▶ WORK TASK: The line that holds "Expand the Zahlungsstatus dropdown" marks the start. Return it and each following line through the end of the data, unchanged.

Data excerpts
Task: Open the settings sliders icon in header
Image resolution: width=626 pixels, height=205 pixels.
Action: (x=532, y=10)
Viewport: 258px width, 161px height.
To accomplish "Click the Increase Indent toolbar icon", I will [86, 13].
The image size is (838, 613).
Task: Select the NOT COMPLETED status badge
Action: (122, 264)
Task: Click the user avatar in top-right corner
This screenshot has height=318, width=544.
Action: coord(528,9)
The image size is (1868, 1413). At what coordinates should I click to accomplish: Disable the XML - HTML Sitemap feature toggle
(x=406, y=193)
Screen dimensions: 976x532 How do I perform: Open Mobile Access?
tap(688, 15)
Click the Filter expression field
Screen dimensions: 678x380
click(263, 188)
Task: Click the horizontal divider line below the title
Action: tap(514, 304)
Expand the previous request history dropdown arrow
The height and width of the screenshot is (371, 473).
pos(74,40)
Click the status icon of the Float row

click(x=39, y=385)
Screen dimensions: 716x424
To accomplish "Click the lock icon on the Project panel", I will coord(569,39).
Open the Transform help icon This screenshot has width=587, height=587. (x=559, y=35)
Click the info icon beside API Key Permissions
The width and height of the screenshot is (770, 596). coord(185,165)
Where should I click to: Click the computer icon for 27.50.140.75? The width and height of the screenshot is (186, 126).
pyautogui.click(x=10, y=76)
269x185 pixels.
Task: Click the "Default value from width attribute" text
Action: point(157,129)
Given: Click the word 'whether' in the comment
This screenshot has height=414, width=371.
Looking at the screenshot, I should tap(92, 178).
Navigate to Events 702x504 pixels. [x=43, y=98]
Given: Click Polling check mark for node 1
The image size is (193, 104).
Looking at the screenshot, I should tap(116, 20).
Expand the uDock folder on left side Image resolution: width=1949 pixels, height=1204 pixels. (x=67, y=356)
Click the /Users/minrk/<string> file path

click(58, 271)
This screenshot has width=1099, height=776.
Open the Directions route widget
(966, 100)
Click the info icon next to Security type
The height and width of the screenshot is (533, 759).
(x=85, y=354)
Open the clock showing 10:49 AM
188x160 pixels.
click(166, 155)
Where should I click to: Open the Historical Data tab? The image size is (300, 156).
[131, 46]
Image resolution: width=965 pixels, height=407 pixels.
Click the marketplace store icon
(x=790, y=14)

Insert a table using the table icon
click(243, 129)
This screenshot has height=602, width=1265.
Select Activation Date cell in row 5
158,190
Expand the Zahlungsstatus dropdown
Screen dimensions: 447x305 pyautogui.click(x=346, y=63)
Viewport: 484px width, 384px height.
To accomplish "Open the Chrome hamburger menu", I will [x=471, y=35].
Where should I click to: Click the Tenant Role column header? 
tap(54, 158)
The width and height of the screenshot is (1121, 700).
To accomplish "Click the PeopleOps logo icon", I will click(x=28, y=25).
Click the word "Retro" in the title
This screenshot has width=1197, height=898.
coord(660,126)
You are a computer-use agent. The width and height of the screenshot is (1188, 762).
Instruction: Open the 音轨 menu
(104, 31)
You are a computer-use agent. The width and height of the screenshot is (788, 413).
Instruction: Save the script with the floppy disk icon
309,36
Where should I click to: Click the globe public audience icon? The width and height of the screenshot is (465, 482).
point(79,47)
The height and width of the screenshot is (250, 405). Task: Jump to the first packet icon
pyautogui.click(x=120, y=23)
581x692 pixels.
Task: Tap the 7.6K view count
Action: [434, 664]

▶ ANSWER SPACE:
Expand the Zahlungsstatus dropdown
Screen dimensions: 447x305 pyautogui.click(x=346, y=63)
Viewport: 484px width, 384px height.
To accomplish "Open the Chrome hamburger menu", I will [x=471, y=35].
Where should I click to: Click the Tenant Role column header? 
tap(54, 158)
The width and height of the screenshot is (1121, 700).
To accomplish "Click the PeopleOps logo icon", I will click(x=28, y=25).
Click the word "Retro" in the title
This screenshot has width=1197, height=898.
coord(660,126)
You are a computer-use agent. The width and height of the screenshot is (1188, 762).
Instruction: Open the 音轨 menu
(104, 31)
You are a computer-use agent. The width and height of the screenshot is (788, 413).
Instruction: Save the script with the floppy disk icon
309,36
Where should I click to: Click the globe public audience icon? The width and height of the screenshot is (465, 482).
point(79,47)
The height and width of the screenshot is (250, 405). Task: Jump to the first packet icon
pyautogui.click(x=120, y=23)
581x692 pixels.
Task: Tap the 7.6K view count
Action: [434, 664]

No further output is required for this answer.